Só isto. E isto vai ser o motivo do romance. Pois é a uma passagem acidental de um homem na vida de uma rapariga que se vai seguir todo o entrelaçado da França ocupada, onde a guerra no Leste despertou o súbito aparecimento das actividades comunistas — até aí inertes — onde o mercado negro passa a organizar-se em autênticas troupes de exploração comercial em grande, onde os produtos que faltam são o incentivo ao engajamento nos diversos gangs. Marie-Ange desapareceu quando o prisioneiro regressado a procura. Este frente a frente na pensão/casa-de-passe é monumental de aticismo, de maneiras de estilo.
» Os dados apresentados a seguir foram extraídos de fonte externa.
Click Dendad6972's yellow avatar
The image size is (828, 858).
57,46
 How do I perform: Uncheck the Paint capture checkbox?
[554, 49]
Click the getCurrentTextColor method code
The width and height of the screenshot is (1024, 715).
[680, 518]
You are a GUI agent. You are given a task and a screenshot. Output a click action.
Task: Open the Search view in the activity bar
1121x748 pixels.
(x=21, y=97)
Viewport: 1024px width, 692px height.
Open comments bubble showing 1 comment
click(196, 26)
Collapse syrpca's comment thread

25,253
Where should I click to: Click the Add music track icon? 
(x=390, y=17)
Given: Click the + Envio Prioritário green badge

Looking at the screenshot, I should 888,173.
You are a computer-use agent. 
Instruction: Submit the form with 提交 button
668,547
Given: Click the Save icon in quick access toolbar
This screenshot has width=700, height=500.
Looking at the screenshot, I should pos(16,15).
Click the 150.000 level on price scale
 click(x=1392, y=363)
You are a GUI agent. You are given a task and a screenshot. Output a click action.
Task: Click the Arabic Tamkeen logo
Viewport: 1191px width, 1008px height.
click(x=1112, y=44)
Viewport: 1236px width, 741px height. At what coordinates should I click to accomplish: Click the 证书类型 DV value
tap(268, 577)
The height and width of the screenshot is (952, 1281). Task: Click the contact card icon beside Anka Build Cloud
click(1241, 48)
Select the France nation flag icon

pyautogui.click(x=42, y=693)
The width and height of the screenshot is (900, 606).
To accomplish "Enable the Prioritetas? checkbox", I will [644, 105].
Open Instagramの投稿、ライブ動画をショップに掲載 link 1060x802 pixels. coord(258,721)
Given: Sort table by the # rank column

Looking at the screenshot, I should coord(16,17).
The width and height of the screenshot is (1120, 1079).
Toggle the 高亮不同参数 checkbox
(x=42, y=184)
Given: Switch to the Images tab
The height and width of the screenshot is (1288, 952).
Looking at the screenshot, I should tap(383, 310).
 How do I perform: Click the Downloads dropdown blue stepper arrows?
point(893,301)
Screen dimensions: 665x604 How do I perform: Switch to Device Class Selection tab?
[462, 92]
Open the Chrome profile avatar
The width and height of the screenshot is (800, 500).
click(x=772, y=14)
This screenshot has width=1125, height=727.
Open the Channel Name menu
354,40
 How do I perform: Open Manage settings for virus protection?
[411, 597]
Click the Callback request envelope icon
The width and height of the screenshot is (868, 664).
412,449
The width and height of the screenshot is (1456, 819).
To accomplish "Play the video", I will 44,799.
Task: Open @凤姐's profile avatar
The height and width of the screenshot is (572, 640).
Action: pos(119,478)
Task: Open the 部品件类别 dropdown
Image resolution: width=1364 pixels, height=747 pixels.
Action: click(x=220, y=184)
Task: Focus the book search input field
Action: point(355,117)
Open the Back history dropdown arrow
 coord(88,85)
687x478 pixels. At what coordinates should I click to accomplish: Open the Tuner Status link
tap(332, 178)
Depois, há o encontro com o inspector Gillier que também procura Marie-Ange... mas por outros motivos. E o tempo passa, as seis horas que vão ser perdidas tornam-se mais curtas. O prisioneiro vai seguindo o seu rumo: procura mesmo o seu antigo restaurante escolar. Sente-se só, tremendamente só, quase como aquele jovem oficial alemão que lá almoça também. Depois, há a sua passagem pelo Jardim do Luxemburgo, um Luxemburgo diferente dos seus anos escolares. E voltam as recordações do campo de prisioneiros, inclusive do Gilles, de Drieu La Rochelle, que o seu companheiro Berthier levara consigo. O prisioneiro-liberto regressa a casa de Madame Bizard e desta vez encontra Marie-Ange. É um encontro penoso ou um encontro alegre? É sobretudo o fim de uma dupla solidão. E então ele sabe o seu drama, aquele drama que não poderá contar ao seu amigo distante do campo de prisioneiros. Marie-Ange, que fora casada, que tivera um filho, que vira morrer o filho pela maldade do marido, era aquela mocinha que estava diante de si com a acusação de ter matado (ou pelo menos a suspeita) um tal Hooten que estava metido em câmbios negros vários. E assistimos ao confessionalismo da história. E compreendemos até as razões profundas da morte que ela deu a um homem que todos supunham seu amante, a um homem que fora seu marido e que lhe crucificava a vida para além da separação. É o crime justo ou a morte justa? Talvez... Mas representada numa época em que todos os valores morais viraram de sentido, ou então perderam todos os sentidos. E sentimo-la com as mãos puras apesar de ter disparado sobre o homem que fora a causa da morte intencional de seu filho, um filho que fora dele também e que ele odiava. Quando saem os dois do quarto de Madame Bizard, sente-se que o que fica para trás ficou de facto para trás. Sente-se que, ao despedirem-se, nunca mais se verão. Que ele vai continuar a sua vida a caminho de um destino ignoto; que ela vai voltar aos grupos juvenis de comunistas, talvez procurando Cresnay, que é a aventura do desconhecido (um Cresnay que seu marido denunciara à polícia), ou então esperando Brenno Berthier, que é a floração da esperança, o sonho longínquo, o concreto já realizado ou o realizado à espera de concretizar-se para sempre. O seu adeus — o mútuo adeus — é também o regresso à solitude, o regresso a ficar cada um sozinho com os seus problemas, com o seu destino incerto.